Tribunal aplicou princípio da insignificância por considerar que quantidade apreendida não representava risco à segurança pública
A 3ª Câmara Criminal do Tribunal de Justiça de Mato Grosso do Sul absolveu J. C. O.C. , que havia sido condenado a quatro anos de prisão por portar ilegalmente um carregador de pistola Glock e oito munições de uso restrito. O material foi encontrado no interior da carreta conduzida pelo réu, que tombou na BR-359, em Alcinópolis, em 2019.
Na primeira instância, ele recebeu pena em regime aberto, convertida em duas restritivas de direitos.
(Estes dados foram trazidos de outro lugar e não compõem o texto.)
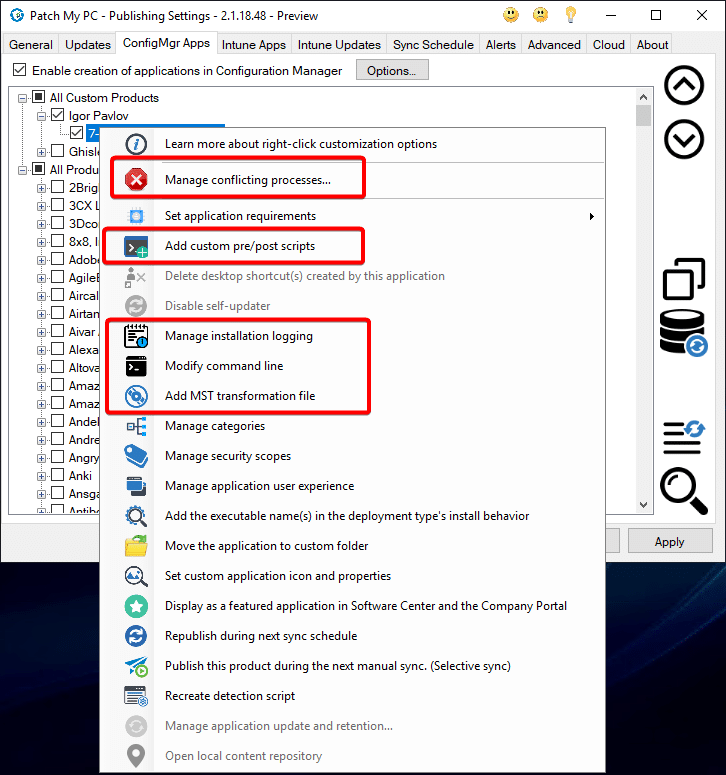Image resolution: width=726 pixels, height=775 pixels.
Task: Check the 2Brightsparks product checkbox
Action: (x=58, y=187)
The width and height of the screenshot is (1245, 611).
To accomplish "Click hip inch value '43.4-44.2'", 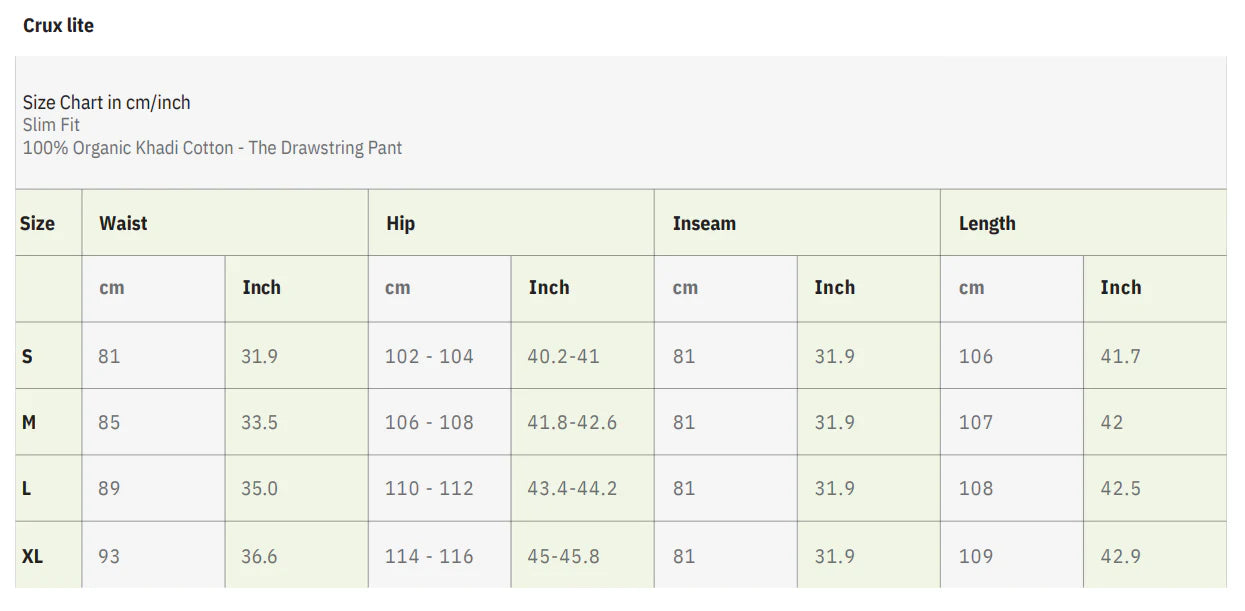I will [572, 488].
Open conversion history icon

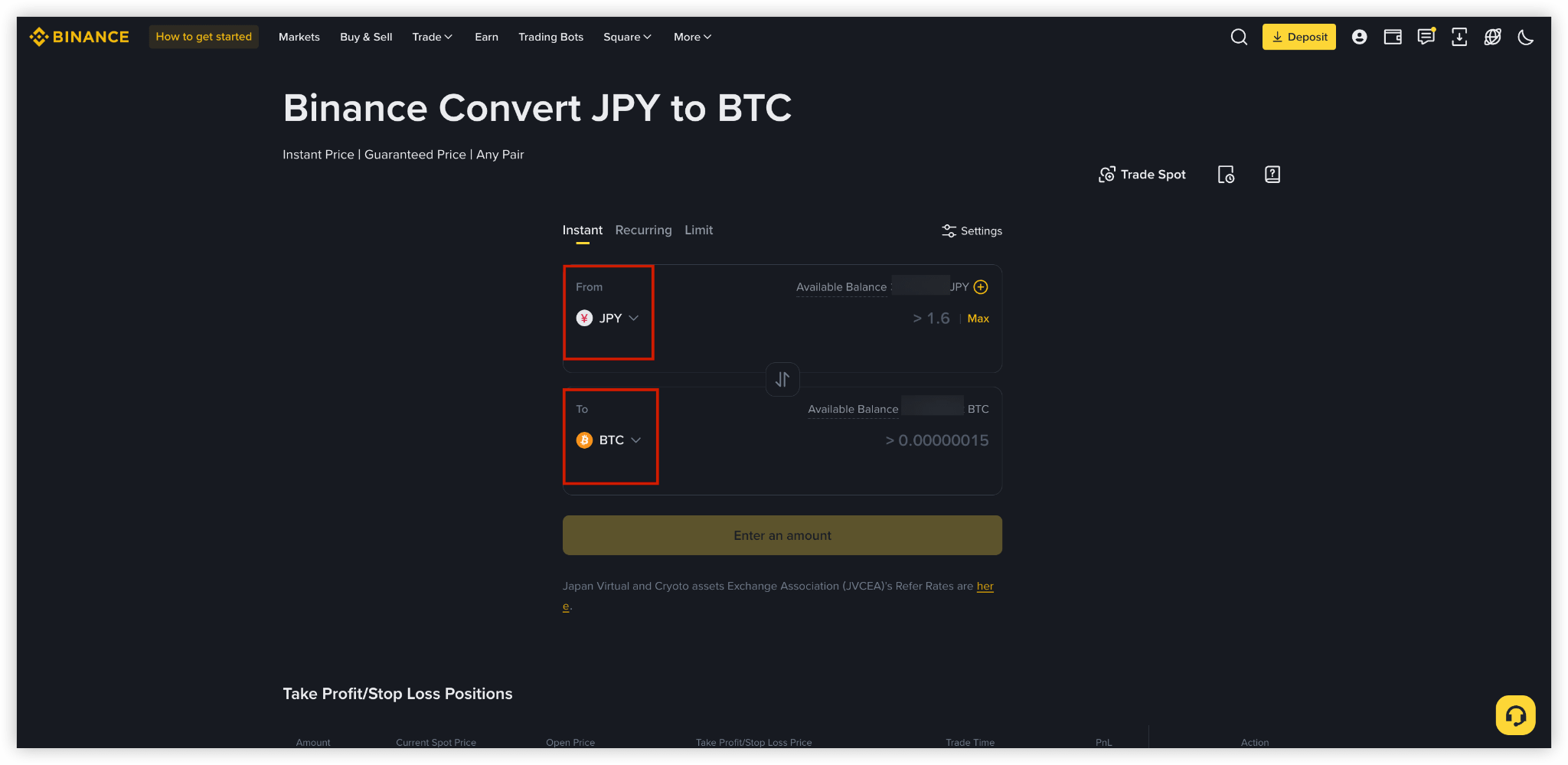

A defesa recorreu, alegando que a quantidade de munições era pequena e estava desacompanhada de arma de fogo, o que afastaria a tipicidade do crime.
O relator, desembargador Luiz Claudio Bonassini da Silva, destacou que, embora o porte de munições seja considerado crime de perigo abstrato, a jurisprudência do STF e do STJ admite a aplicação do princípio da insignificância em casos de mínima ofensividade, quando não há risco concreto à segurança pública.
Por unanimidade, o colegiado deu provimento ao recurso e reconheceu a atipicidade da conduta, absolvendo o réu com base no artigo 386, inciso III, do Código de Processo Penal.